We’ve been told by sources that Governor O’Malley will announce he intends to call a special session of the state legislature as early as today and no later than Monday. O’Malley Watch is running the same rumor and has pegged the date of the session as October 29.

Bring it on.

The special session, at this juncture, seems risky. Everyone knows of Governor Ehrlich losing control of two special sessions he called. At first blush it doesn’t seem as though Governor O’Malley has any more support for slots or taxes than did Governor Ehrlich before his sessions. Without a clear legislative victory, it will be hard for a Democrat governor of an overwhelmingly Democrat state to be seen as anything other than damaged goods.

O’Malley has based his vaporware budget balancing scheme on a three-legged stool composed of nominal budget cuts, the legalization of slots, and big honking tax increases. Only one of those items will really be on the agenda.

Trending: Thank You

Contrary to the adminstration pap being flogged by most of the media this session cannot make cuts in spending or even restrict the rate of growth because there is no budget proposal for the legislature to act on.

Slots appear dead in a special session. If the Republican caucus in the senate proves capable of keeping its word then O’Malley will have to roll a significant number of Democrats who have historically voted against slots. Odds are this will not happen.

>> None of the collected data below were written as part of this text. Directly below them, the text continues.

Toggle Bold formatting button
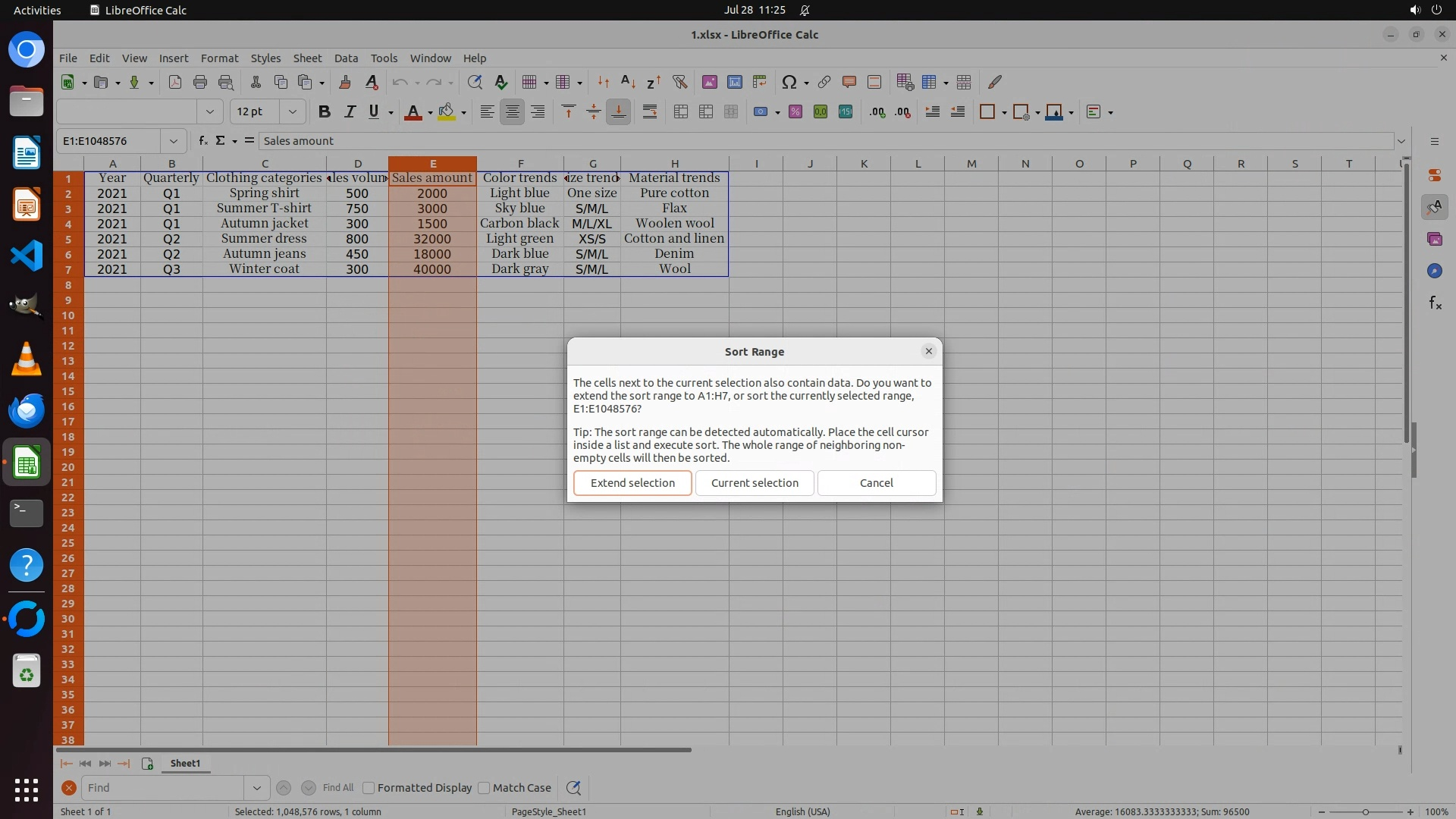Viewport: 1456px width, 819px height. 325,112
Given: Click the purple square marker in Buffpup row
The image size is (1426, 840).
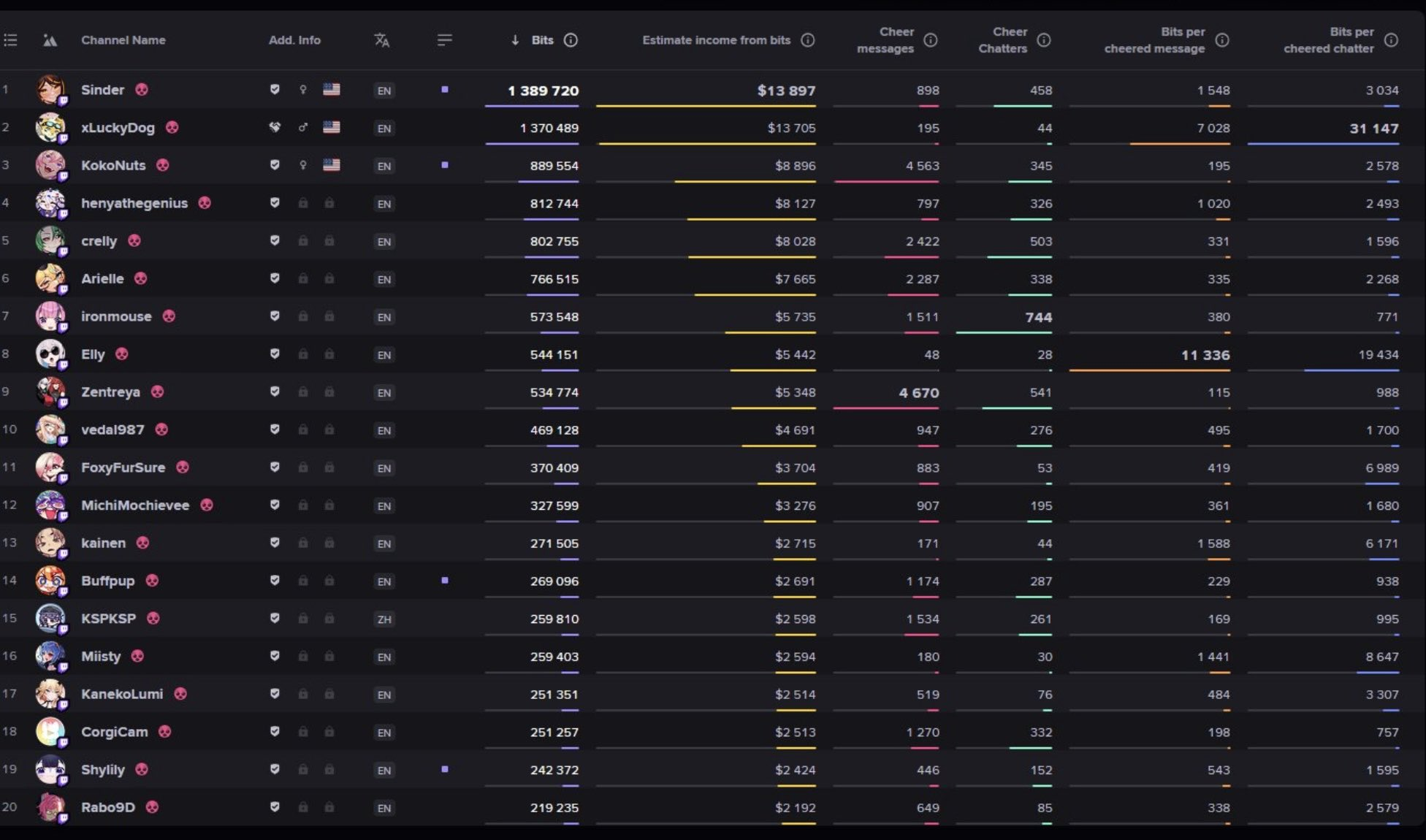Looking at the screenshot, I should [445, 581].
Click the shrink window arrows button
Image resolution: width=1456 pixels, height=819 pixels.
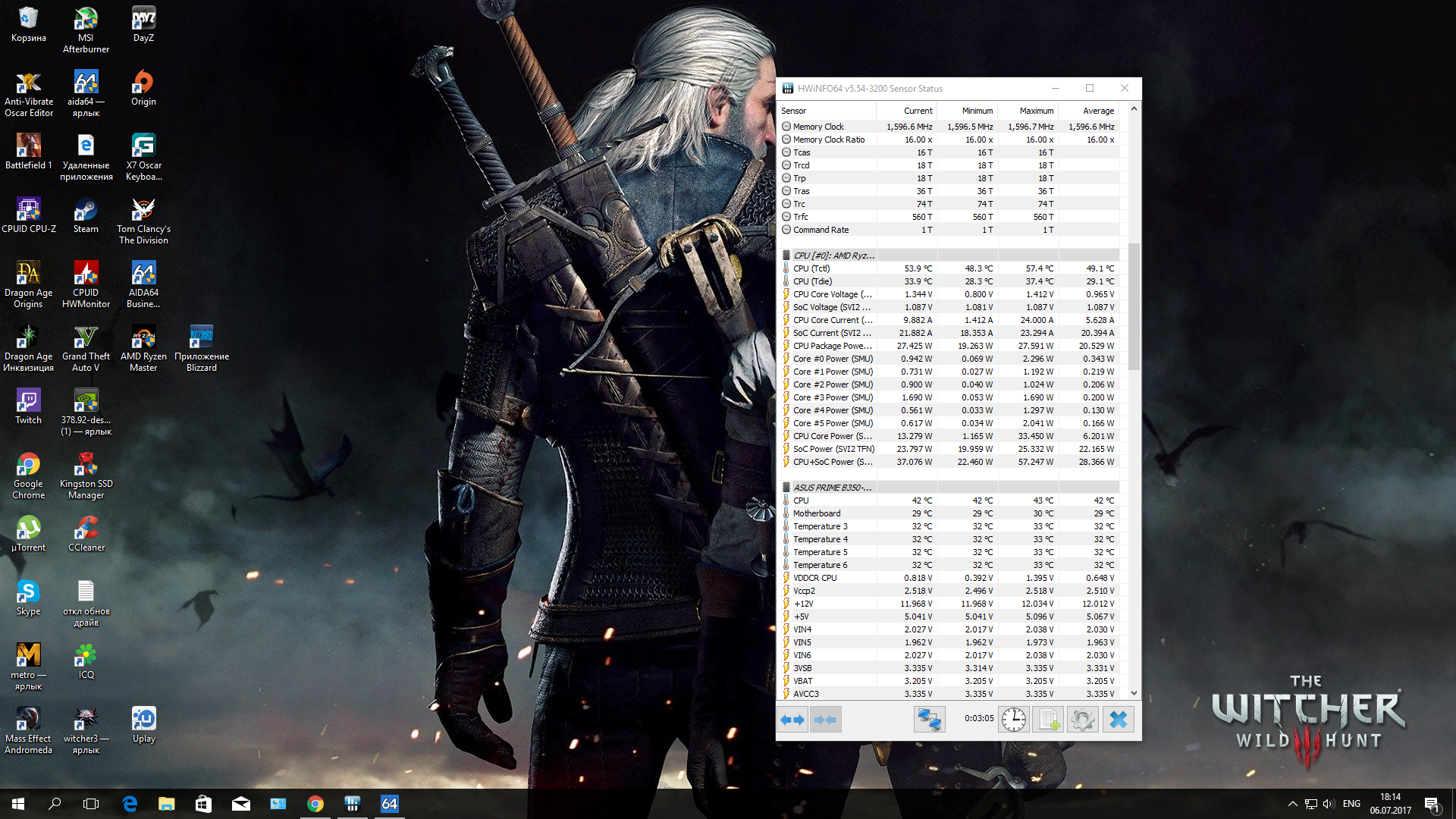(825, 719)
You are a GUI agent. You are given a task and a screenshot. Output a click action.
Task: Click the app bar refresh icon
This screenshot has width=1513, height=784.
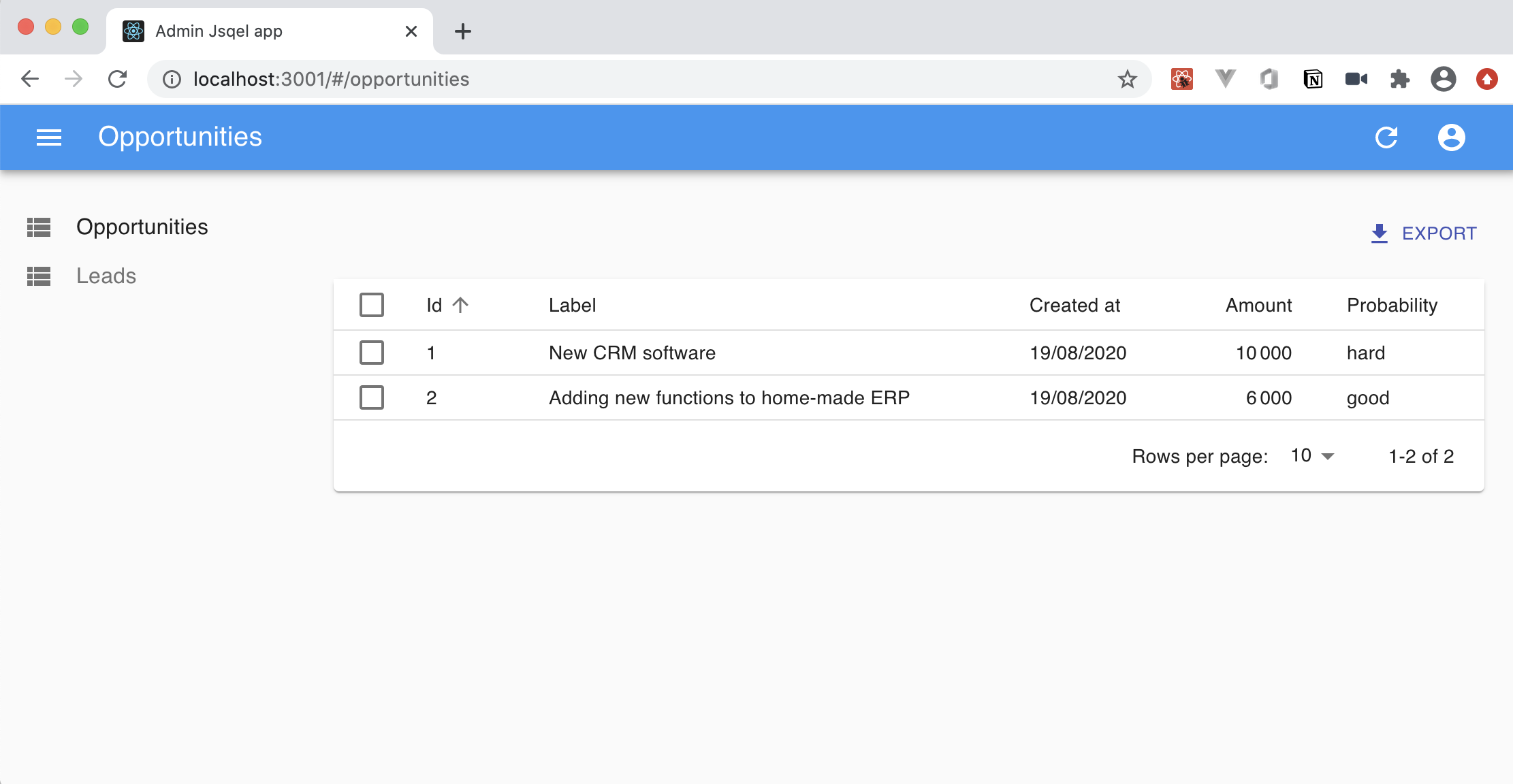(x=1386, y=137)
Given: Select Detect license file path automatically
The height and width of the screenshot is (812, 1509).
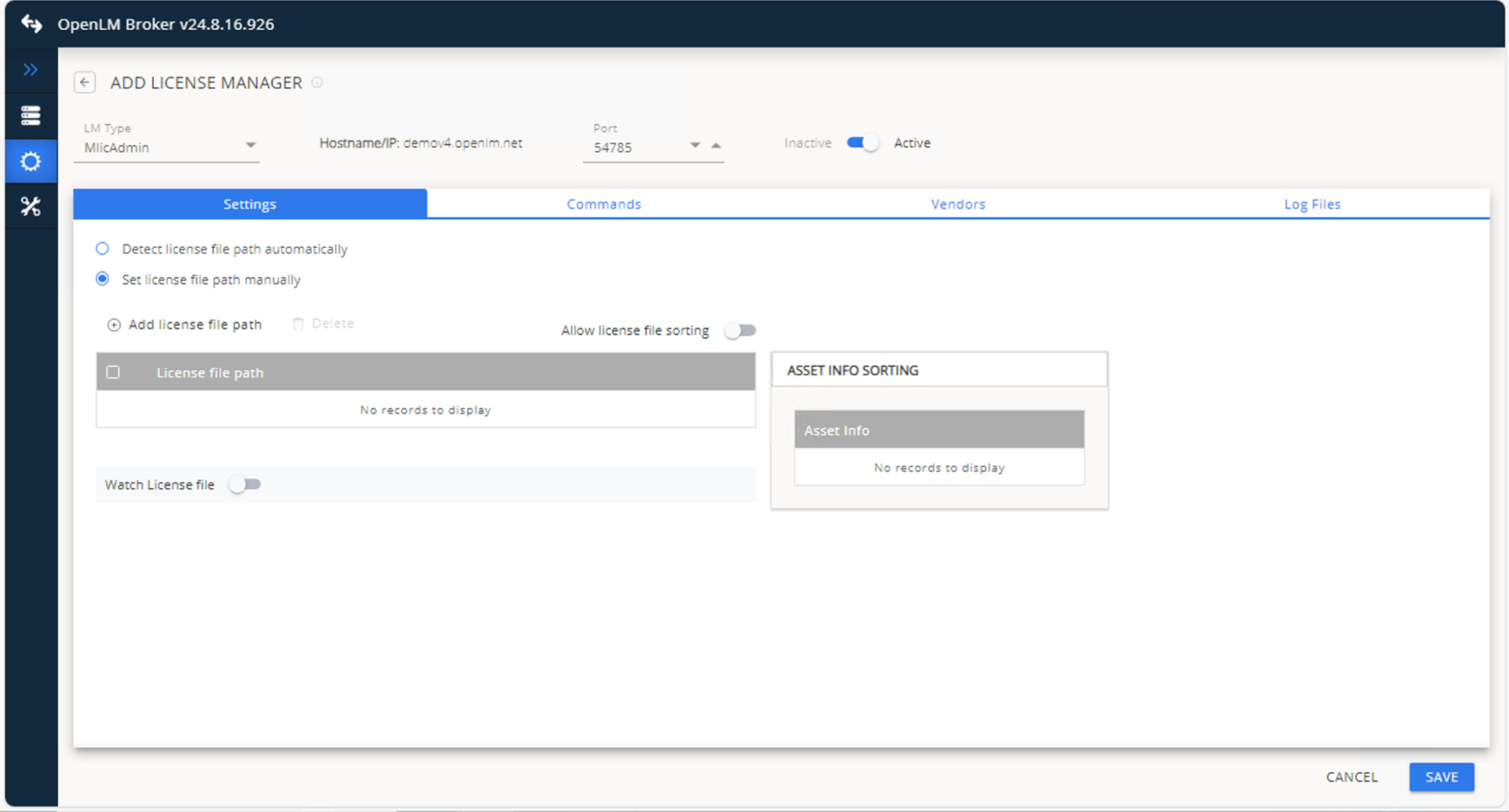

That leaves taxes. Lots of them. Big taxes. Small taxes. Taxes on taxes. And that is a battleground Republicans should relish. As the spectre of forking over more and more of our hard earned cash into the gaping maw of state government looms large, increasing numbers of Marylanders are expressing their dissatisfaction.

As I’ve said before. The Republicans gain absolutely nothing by going along with tax increases in a special session. They need to demand that tax increases be directly offset with reductions in spending and the total abolition of some programs and projects and that can only be accomplished in the regular session. If they go along now there is no chance of meaningful budget cuts later on.